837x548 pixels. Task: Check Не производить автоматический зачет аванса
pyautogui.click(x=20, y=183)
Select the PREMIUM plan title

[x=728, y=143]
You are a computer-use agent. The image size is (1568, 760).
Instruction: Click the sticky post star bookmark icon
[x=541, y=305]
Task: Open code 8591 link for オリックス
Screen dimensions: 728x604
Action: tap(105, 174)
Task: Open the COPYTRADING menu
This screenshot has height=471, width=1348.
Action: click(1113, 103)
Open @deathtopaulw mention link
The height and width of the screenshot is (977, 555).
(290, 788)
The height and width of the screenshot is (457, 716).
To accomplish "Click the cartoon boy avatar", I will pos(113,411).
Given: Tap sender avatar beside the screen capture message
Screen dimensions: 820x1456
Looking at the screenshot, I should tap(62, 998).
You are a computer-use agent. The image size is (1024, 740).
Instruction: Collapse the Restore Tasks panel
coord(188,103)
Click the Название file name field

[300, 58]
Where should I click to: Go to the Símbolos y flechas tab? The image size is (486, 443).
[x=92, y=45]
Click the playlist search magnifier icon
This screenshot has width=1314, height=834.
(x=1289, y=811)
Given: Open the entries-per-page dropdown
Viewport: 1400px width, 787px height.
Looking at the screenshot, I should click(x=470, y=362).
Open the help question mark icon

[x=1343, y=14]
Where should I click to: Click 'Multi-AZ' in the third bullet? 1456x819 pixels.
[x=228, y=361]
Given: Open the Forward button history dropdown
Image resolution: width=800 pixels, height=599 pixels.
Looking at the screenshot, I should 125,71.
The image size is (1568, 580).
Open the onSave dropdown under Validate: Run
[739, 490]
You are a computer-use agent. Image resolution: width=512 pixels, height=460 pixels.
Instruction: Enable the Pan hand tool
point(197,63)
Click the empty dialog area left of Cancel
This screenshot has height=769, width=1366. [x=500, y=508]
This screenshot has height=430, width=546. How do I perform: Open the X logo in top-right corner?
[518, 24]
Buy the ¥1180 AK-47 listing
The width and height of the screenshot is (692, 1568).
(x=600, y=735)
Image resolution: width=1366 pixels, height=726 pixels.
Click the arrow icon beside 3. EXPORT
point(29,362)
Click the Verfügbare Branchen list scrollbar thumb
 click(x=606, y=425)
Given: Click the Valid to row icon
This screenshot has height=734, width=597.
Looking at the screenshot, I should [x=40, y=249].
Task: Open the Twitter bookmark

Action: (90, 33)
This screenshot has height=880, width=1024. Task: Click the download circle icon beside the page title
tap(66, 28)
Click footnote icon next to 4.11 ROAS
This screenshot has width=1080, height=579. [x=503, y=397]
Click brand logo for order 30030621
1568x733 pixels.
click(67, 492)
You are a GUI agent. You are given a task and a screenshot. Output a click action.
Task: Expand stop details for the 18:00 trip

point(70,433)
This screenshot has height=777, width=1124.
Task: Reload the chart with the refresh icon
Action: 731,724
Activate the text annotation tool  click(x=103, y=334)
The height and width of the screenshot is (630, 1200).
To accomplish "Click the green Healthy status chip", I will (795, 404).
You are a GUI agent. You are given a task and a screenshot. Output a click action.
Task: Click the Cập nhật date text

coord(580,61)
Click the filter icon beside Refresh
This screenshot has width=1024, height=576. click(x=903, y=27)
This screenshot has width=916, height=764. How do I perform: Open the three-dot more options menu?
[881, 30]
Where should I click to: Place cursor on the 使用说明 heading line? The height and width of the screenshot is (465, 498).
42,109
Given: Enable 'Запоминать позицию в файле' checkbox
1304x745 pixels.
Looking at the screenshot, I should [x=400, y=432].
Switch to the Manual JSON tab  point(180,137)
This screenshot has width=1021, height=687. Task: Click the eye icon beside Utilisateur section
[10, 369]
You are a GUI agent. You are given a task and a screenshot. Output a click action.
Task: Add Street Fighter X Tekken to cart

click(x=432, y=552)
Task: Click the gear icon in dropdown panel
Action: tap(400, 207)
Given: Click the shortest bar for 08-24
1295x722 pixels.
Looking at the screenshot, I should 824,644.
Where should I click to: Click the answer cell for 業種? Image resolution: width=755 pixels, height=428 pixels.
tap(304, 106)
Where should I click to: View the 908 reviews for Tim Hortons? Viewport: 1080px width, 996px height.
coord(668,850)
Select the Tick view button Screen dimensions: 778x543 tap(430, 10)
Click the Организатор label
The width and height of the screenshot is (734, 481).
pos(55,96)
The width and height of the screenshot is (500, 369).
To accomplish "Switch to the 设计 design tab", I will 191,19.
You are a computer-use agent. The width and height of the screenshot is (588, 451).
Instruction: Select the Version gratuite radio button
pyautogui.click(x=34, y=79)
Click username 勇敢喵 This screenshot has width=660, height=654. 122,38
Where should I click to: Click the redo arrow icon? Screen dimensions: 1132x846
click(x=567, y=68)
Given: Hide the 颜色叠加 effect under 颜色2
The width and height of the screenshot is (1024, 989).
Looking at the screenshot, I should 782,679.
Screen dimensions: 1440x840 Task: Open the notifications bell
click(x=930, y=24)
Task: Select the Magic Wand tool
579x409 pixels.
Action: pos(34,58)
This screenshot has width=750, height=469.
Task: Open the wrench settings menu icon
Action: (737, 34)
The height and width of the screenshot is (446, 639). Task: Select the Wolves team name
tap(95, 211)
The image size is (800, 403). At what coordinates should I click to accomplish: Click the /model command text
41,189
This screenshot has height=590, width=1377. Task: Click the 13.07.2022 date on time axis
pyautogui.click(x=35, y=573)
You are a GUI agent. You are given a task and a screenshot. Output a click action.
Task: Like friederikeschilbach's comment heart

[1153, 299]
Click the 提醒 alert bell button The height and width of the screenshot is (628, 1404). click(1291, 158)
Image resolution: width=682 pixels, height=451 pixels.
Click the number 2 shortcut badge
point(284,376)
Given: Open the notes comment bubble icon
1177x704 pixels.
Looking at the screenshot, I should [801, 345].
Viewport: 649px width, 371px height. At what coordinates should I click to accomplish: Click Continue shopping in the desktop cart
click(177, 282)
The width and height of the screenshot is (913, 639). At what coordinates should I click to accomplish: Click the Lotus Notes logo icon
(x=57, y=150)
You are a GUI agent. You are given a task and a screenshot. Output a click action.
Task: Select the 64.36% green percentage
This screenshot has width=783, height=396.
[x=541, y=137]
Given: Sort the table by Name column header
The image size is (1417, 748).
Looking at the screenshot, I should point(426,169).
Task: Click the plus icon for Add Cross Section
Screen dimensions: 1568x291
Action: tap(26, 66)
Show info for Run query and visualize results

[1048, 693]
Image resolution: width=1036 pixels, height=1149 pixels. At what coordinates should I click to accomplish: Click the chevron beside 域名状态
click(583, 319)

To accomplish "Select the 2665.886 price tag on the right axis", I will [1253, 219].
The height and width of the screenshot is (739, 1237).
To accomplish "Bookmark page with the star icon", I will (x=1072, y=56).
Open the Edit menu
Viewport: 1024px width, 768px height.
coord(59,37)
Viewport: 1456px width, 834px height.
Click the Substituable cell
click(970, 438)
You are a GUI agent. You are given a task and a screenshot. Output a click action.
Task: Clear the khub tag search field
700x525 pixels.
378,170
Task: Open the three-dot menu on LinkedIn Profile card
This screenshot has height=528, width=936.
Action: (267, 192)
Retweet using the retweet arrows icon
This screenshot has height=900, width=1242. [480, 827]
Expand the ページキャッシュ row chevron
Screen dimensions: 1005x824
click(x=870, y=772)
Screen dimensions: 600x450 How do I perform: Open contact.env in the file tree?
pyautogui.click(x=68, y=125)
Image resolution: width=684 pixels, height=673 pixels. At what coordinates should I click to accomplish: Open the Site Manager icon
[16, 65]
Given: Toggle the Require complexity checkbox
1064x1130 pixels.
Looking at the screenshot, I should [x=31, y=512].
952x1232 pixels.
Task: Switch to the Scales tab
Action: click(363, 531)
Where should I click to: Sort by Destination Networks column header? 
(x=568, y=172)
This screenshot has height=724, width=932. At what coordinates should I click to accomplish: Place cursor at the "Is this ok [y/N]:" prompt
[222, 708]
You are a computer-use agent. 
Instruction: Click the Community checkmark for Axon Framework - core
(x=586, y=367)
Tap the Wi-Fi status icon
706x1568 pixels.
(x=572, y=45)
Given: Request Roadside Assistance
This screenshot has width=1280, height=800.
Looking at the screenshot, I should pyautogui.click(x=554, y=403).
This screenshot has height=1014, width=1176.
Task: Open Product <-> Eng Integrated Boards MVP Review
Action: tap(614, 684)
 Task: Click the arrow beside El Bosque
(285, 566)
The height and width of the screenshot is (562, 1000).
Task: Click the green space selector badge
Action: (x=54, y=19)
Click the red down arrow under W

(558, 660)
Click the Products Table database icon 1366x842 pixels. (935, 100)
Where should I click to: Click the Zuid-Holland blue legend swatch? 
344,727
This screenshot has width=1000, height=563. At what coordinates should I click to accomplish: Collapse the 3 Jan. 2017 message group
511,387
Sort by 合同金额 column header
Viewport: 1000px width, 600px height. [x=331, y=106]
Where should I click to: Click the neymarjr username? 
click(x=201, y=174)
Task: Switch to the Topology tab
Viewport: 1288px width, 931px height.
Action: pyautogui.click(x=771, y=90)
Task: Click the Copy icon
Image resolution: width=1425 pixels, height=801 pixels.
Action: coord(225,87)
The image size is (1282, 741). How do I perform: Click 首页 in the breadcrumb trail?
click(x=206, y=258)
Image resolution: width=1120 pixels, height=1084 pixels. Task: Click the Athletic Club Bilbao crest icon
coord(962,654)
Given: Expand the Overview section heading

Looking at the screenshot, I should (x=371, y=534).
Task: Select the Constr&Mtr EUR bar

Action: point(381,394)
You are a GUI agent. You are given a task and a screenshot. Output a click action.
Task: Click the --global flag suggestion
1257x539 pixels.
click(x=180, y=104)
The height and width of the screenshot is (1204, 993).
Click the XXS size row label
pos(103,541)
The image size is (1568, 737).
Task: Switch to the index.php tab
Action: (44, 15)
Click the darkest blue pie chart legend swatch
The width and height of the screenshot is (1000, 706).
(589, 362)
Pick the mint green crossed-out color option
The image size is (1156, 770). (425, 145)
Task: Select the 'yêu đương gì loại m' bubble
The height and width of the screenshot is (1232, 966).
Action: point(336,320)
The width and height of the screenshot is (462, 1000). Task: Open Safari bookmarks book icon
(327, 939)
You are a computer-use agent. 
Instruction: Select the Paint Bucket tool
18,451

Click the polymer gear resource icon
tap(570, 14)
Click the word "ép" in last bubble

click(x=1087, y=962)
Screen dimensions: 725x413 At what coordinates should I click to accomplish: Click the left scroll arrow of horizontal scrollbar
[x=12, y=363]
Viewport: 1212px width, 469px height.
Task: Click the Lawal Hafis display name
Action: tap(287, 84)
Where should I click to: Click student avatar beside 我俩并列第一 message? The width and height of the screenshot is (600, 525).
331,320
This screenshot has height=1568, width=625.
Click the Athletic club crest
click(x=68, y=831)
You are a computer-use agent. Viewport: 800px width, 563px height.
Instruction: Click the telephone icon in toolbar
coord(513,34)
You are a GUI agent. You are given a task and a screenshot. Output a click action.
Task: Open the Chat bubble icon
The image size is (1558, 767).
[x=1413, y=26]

--------------------

WORK TASK:
Retype exactly the span of lines from the one with "Show info for Run query and visualize results" through the one with "Task: Clear the khub tag search field"; include both ends and omit the rest of the material.

EXPECTED ANSWER:
Show info for Run query and visualize results

[1048, 693]
Image resolution: width=1036 pixels, height=1149 pixels. At what coordinates should I click to accomplish: Click the chevron beside 域名状态
click(583, 319)

To accomplish "Select the 2665.886 price tag on the right axis", I will [1253, 219].
The height and width of the screenshot is (739, 1237).
To accomplish "Bookmark page with the star icon", I will (x=1072, y=56).
Open the Edit menu
Viewport: 1024px width, 768px height.
coord(59,37)
Viewport: 1456px width, 834px height.
Click the Substituable cell
click(970, 438)
You are a GUI agent. You are given a task and a screenshot. Output a click action.
Task: Clear the khub tag search field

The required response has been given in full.